Determination of the Bioavailability of 3 Intranasal Formulations of Azelastine Hydrochloride in Healthy Male Volunteers.

Abstract

The primary objective of the study was to determine the bioavailability of 2 new formulations of azelastine (AZE) hydrochloride (0.10% and 0.15% AZE) containing sorbitol and sucralose compared with the commercially available 0.10% AZE. This study was performed in healthy volunteers based on the pharmacokinetic parameters maximum plasma concentration and area under the plasma concentration-time curve from time zero to the last measurable concentration.
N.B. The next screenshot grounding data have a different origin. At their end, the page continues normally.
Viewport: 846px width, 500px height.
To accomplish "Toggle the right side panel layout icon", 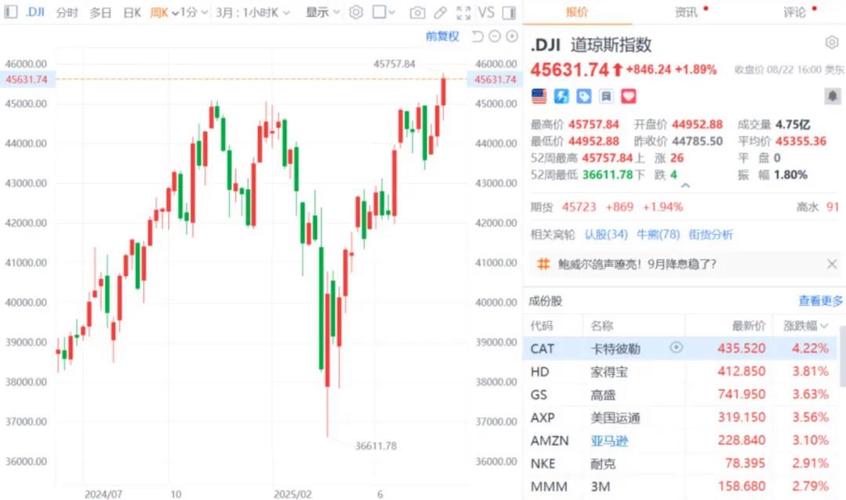I will (x=510, y=13).
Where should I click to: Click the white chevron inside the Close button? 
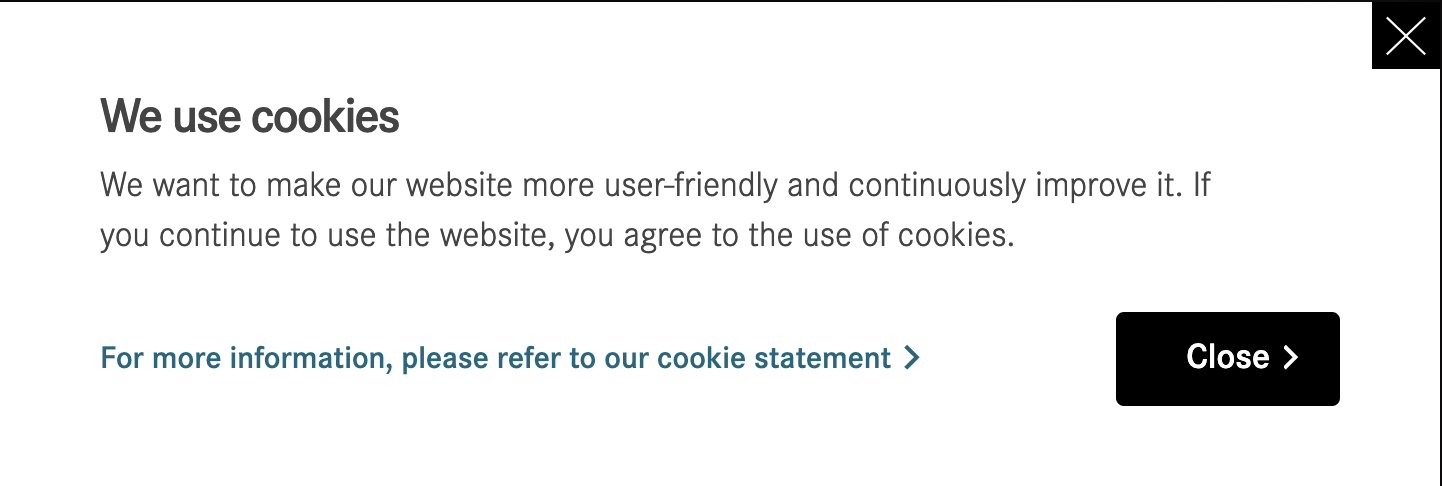click(x=1290, y=358)
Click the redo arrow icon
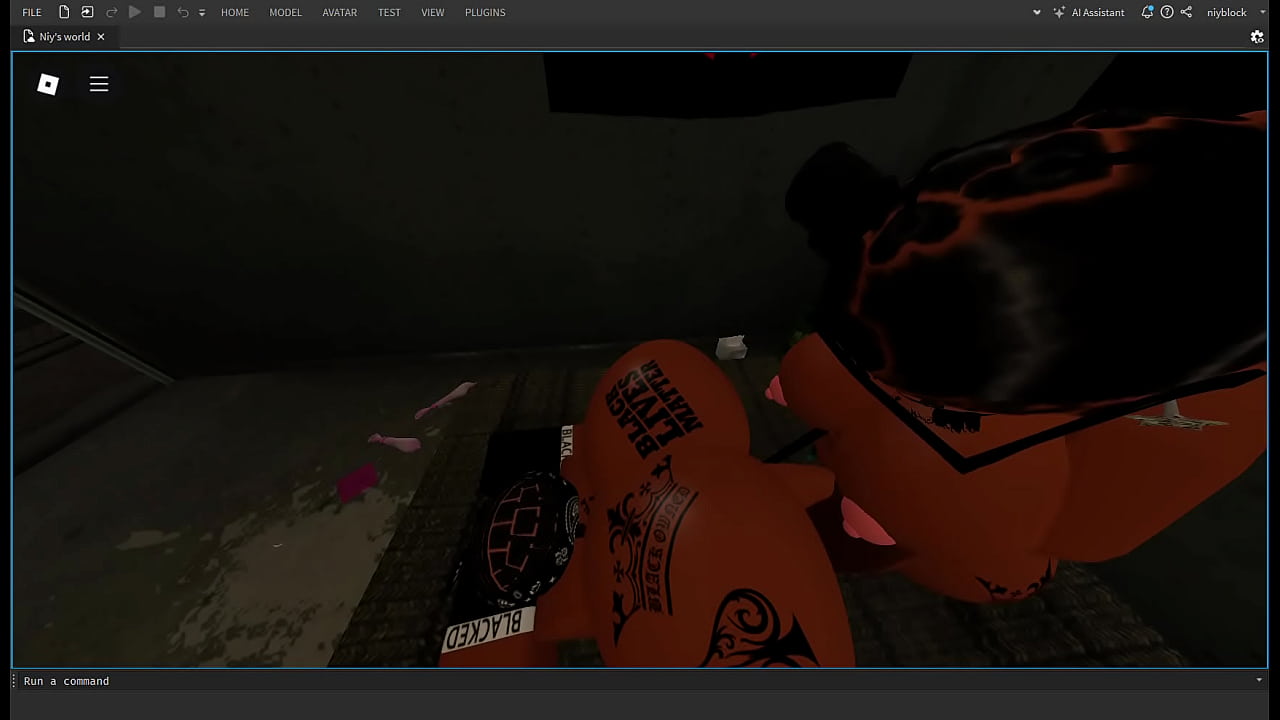 tap(111, 12)
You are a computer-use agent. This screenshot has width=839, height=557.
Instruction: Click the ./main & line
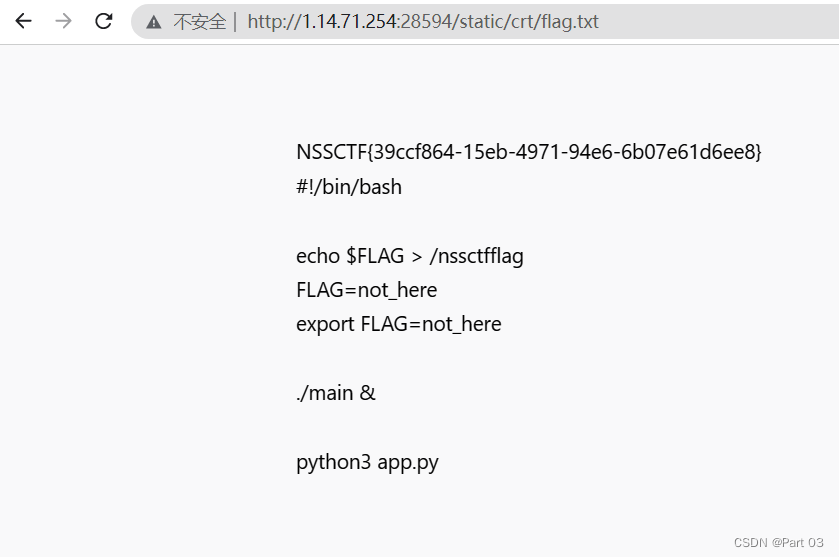pyautogui.click(x=336, y=393)
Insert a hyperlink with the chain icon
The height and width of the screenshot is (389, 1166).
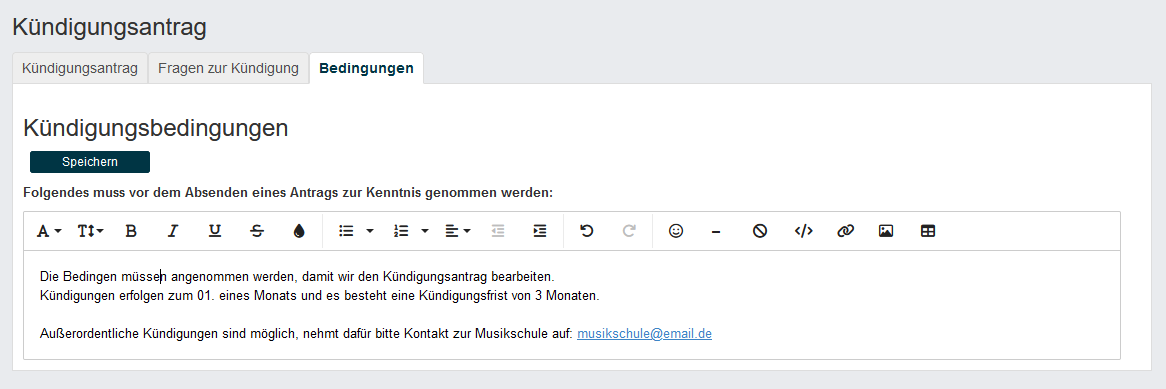(x=844, y=231)
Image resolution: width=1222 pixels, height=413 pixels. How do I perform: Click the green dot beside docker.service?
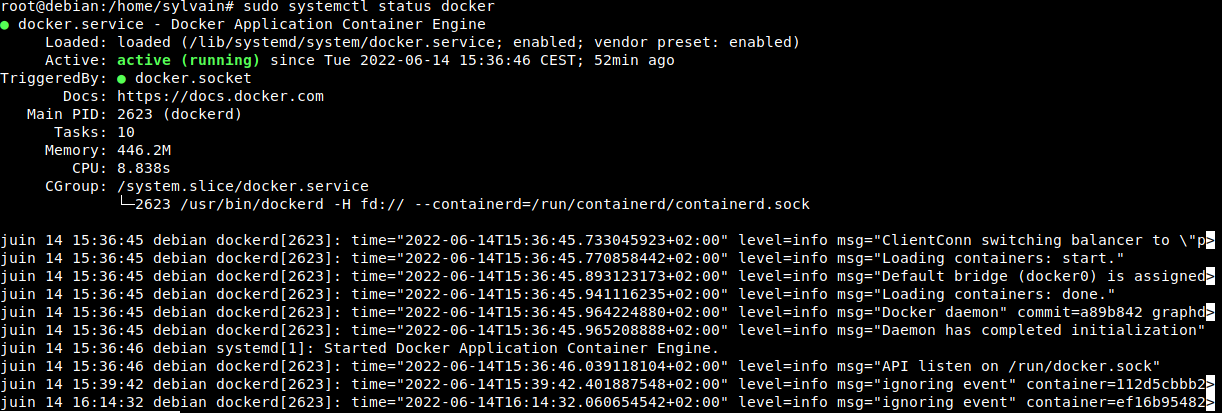coord(5,25)
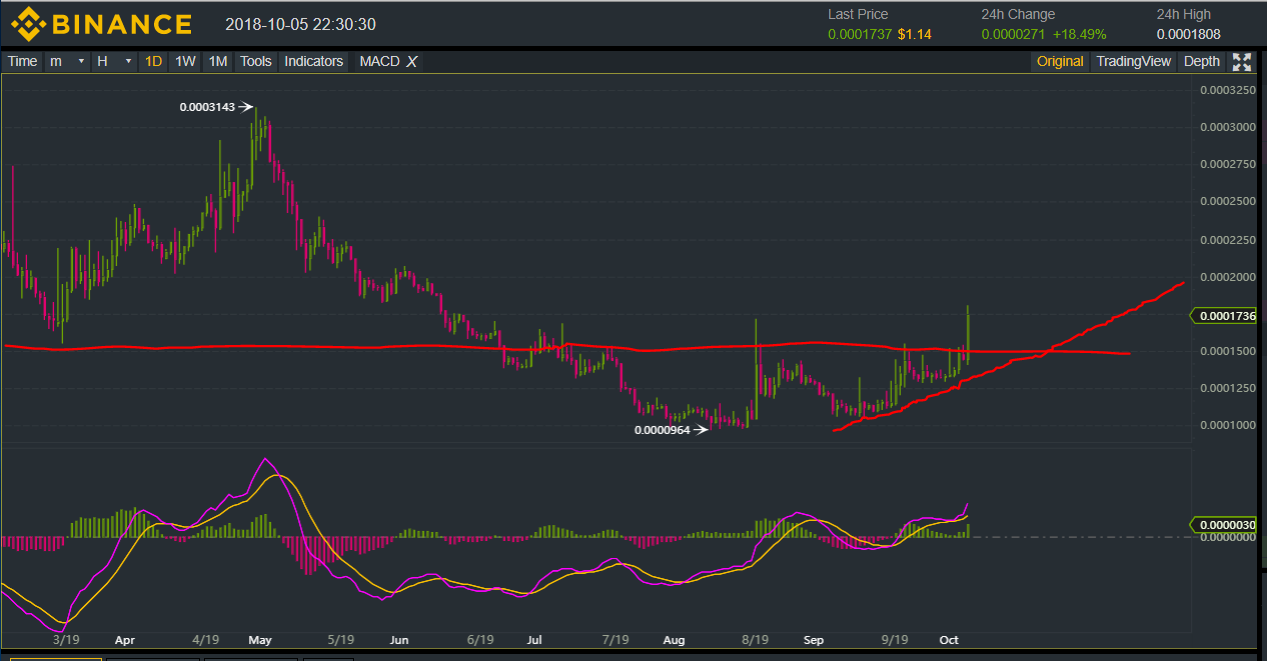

This was a Phase 1, open-label, single-center, randomized, parallel-group study. Subjects were randomized to 1 of 3 treatment groups: (1) 0.10% AZE (treatment A), (2) 0.15% AZE (treatment B) (Groups 1 and 2 both containing sorbitol and sucralose), and (3) the commercially available 0.10% AZE (treatment C). A total of 54 subjects were randomized and received treatment A, B, or C. Maximum plasma concentration and area under the plasma concentration-time curve were similar when compared in treatments A and C (0.1%) for AZE and its metabolite, desmethylazelastine. The most frequently reported adverse events were rhinorrhea (5.6%) and sneezing (5.6%).